L’Exotisme littéraire, lié à la découverte d’un Autre inconnu dans un Ailleurs nouveau, naît du désir de partager l’émotion née de ces rencontres par le moyen de l’art. Forme de rêverie émue dans un espace lointain, réalisée dans une écriture, l’exotisme a à voir avec le voyage, il irrigue l’imaginaire, se nourrit d’images, et peut déboucher sur une connaissance, au-delà des clichés plus ou moins convenus. Tel est le cas de cet exotisme qui accompagne la conquête puis la colonisation des pays de l’Indochine par les Français, et s’enrichit de près d’un siècle d’histoire commune, du milieu du XIXème siècle au milieu du XXème.
En 1934, Louis Malleret signe L’Exotisme indochinois dans la littérature française depuis 1860, un magnifique ouvrage de référence qui était devenu introuvable, et qui vient d’être réédité à L’Harmattan, dans la collection Autrement Mêmes, à la vive satisfaction de tous ceux qui s’intéressent à l’histoire littéraire, et à l’histoire en général, de ces contrées et des ces sensibilités.
Louis Malleret, frais émoulu de Normale-Sup Saint-Cloud, arrivé en 1929 à sa demande au Vietnam, est historien, puis archéologue, et plus tard membre de l’École Française d’Extrême-Orient, qu’il dirigera par la suite. A son arrivée, nommé bibliothécaire de la Société des Études Indochinoises, il se prend de passion pour les voyageurs, explorateurs et découvreurs, et pour les diverses relations qu’ils fournissent. Il élabore donc une vaste synthèse de ces écrits, en combinant deux axes principaux, l’analyse d’une notion littéraire, et un parcours historique.

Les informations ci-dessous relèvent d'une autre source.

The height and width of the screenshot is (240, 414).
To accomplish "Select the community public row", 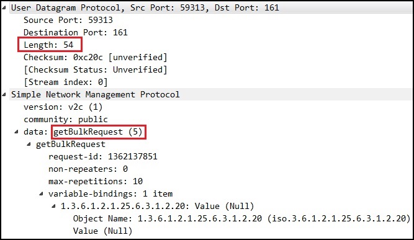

Le plan de l’ouvrage alterne deux parties consacrées à l’exotisme, dans sa variante indochinoise, passée et présente, et deux parties sur un Cycle européen et un Cycle asiatique, reflets de l’évolution chronologique qui accompagne, pour lui, la découverte littéraire du pays et ses habitants. Malleret couvre des champs très vastes, journaux, récits, documents, romans, poésie, théâtre (un peu), en les situant dans une époque et un parcours. Il aboutit à une définition ouverte et évolutive de son sujet qui passe de l’exotisme indochinois à l’asiatisme littéraire, comme pour montrer la métamorphose d’une notion en devenir, et qui reste à questionner.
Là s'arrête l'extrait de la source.